Yanı başımda birisinin,

"Monsieur, a gagné déjâ cent mille florins!" diyen sesini işittim.

Birdenbire aklım başıma geliverdi. Ne?.. Bu akşam yüz bin florin kazanmıştım demek! Daha fazlasını ne yapacaktım ki? Hemen banknotlara saldırdım, saymadan ceplerime doldurdum, üst üste yığılmış altın paraları da topladım ve dışarı fırladım. Salonlardan geçerken tıka basa dolu ceplerim ve altınların ağırlığı yüzünden yalpalaya yalpalaya yürüdüğümü görenler gülmekten kırılıyorlardı. Sanırım dokuz kilo kadar altın vardı üzerimde. Bana doğru birkaç el uzandı, ben de ne kadar olursa avuç avuç dağıttım. Kapının yanında iki Yahudi beni durdurdu.

"Cesur birisiniz, hem de çok cesur!" dediler. "Ama yarın sabah acilen çekip gidin buradan, yoksa her şeyinizi kaybedersiniz..."

Onlara kulak asmadım. Cadde öylesine karanlıktı ki, burnumun ucunu dahi göremiyordum. Otel yarım verst kadar ötedeydi. Kendimi bildim bileli ne hırsızlardan korkardım ne de haydutlardan; o anda böyle şeyleri aklımın ucundan bile geçirmiyordum.
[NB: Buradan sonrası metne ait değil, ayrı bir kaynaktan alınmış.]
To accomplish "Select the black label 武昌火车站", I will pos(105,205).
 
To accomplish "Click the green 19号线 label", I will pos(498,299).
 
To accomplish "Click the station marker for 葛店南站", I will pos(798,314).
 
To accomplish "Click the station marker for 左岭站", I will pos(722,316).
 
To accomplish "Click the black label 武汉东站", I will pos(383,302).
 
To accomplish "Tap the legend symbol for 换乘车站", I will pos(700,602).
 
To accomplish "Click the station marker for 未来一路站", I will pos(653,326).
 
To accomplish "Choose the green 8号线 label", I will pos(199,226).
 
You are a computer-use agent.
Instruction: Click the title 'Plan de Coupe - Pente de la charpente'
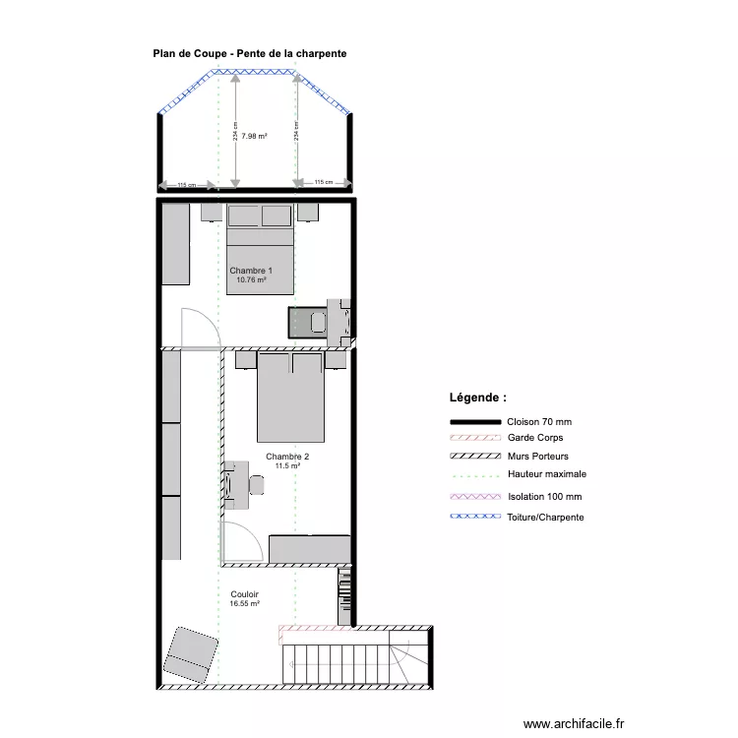tap(249, 54)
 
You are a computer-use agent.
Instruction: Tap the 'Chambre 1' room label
tap(251, 271)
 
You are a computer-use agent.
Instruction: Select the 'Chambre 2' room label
tap(287, 457)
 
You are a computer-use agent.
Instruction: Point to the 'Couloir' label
tap(245, 594)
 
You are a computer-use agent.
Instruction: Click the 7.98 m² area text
tap(255, 137)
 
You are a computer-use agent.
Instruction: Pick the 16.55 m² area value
tap(245, 604)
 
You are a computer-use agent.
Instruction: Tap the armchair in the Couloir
tap(192, 655)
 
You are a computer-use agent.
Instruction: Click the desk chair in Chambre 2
tap(256, 484)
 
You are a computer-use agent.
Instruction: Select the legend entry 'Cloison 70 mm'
tap(539, 421)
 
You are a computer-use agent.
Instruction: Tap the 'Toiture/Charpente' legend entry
tap(545, 517)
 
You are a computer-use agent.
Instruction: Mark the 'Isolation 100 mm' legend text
tap(544, 497)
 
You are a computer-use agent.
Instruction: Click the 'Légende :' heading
tap(478, 399)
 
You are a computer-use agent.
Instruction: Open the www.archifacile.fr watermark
tap(573, 723)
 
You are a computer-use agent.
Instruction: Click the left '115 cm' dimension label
tap(186, 184)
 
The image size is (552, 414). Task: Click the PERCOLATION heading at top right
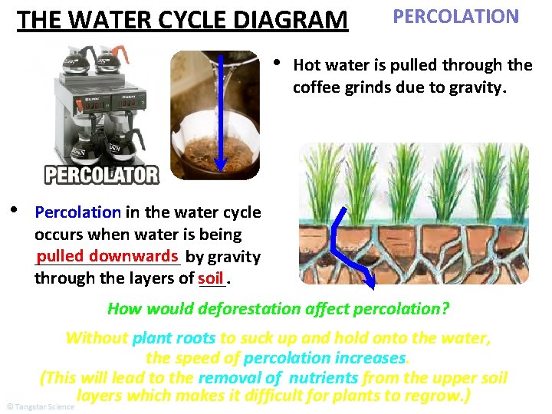click(455, 16)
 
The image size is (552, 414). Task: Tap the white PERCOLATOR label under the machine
click(102, 175)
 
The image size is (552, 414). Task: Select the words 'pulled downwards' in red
click(107, 255)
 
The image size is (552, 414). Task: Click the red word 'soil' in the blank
click(209, 278)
Aslında yol boyunca aklımdan neler geçirdiğini doğru dürüst anımsamıyorum, sanırım hiçbir şey düşünmüyordum. Yalnızca büyük bir zevk duyuyordum. Nasıl anlatayım bilmem ki, başarı, zafer beni sarhoş etmişti sanki. Gözlerimin önünde Polina'nın hayali canlanıyordu; birazdan yanına gideceğimi, ona kavuşacağımı, her şeyi anlatıp kazandığım parayı göstereceğimi düşlüyordum... Ama az önce bana söylediklerini, kumar salonuna niçin gittiğimi unutmuş gibiydim. Bir buçuk saat önceki o taptaze duygular bir daha anımsayamayacağımız kadar uzak bir geçmişte kalmış gibi geliyordu bana, artık her şey yeniden başlayacaktı çünkü. Caddenin sonuna ulaştığımda birdenbire dehşete düştüm: 'Ya şimdi beni soyarlar ve öldürürlerse?' Her adımda daha çok paniğe kapılıyordum. Koşmaya başladım. Ansızın ışıl ışıl pencereleriyle otel karşımda beliriverdi. Tanrıya şükür, gelmiştim!

Koşa koşa odamın bulunduğu kata çıktım, odamın kapısını açtım. Polina oradaydı, kollarını birleştirmiş, divanın üzerinde, yanan mumun karşısında oturuyordu. Şaşkın şaşkın bana baktı. Kuşkusuz o anda çok garip görünüyor olmalıydım. Önünde durdum ve paralarımı kümeler hâlinde masaya boşaltmaya başladım.